Under what moral authority do the editors of New York Times decree that Tina Walker's rights as a responsible parent should be nullified-and her daughter exposed to potential harm by a company that has a proven record of concealing the lethal hazards of its products?
The Times editors would do well to examine how often the Times got it wrong when it endorsed any number of medical treatments that proved harmful. For example, on November 18, 1994, Times health columnist, Jane E. Brody, gave a ringing endorsement to hormone replacement therapy (New Therapy For Menopause Reduces Risks, [Link]), reporting that it protects women "not only against the risk of uterine cancer but heart attacks as well." In time, these claims were overturned by science-but not before untold number of women died as a result of bad medical advice.

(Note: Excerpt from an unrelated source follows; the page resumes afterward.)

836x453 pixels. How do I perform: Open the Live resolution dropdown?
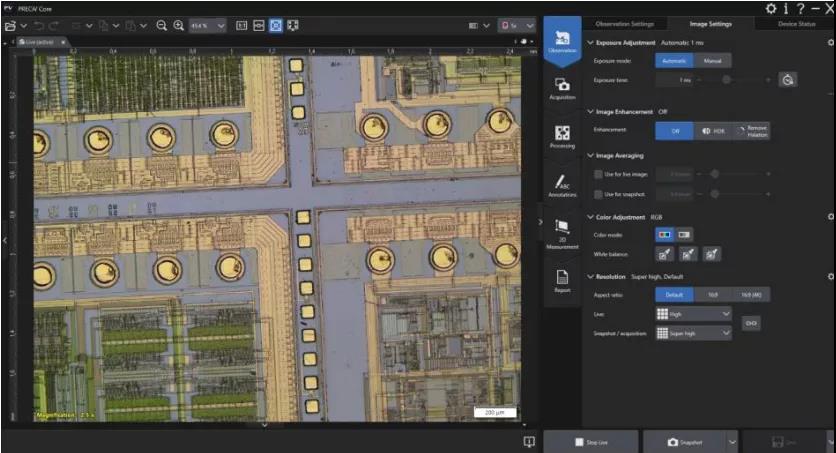(694, 314)
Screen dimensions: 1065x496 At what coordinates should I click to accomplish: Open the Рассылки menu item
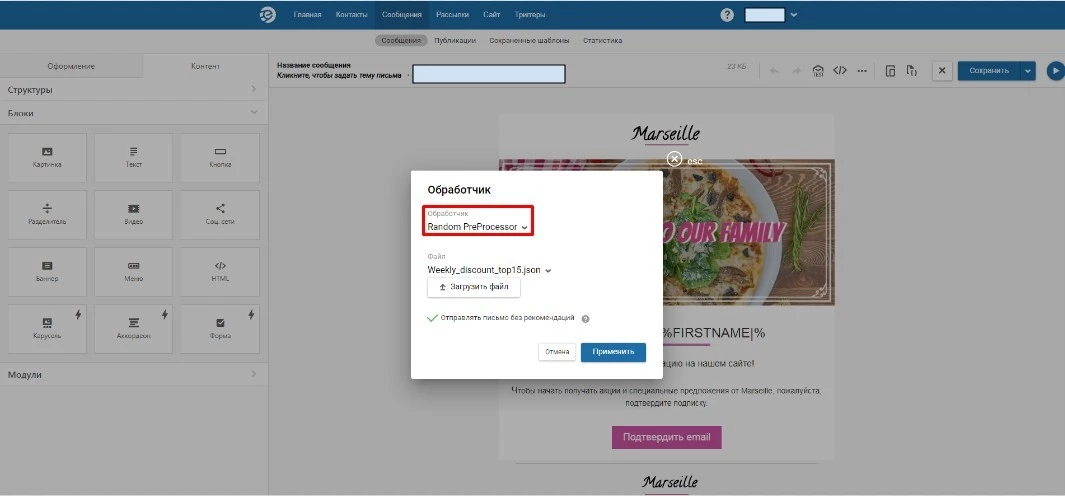[452, 15]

Furthermore, Merck does not deserve our trust in disclosing all we need to know about its products. Merck marketed Vioxx as an effective, safer alternative to non-steroidal anti-inflammatory drugs for the treatment of pain associated with osteoarthritis, but-as its secret documents later uncovered during litigation revealed--Merck concealed the fact that Vioxx increased the risk of cardiovascular disease. What guarantee do we have that Gardasil is not another Merck hoax?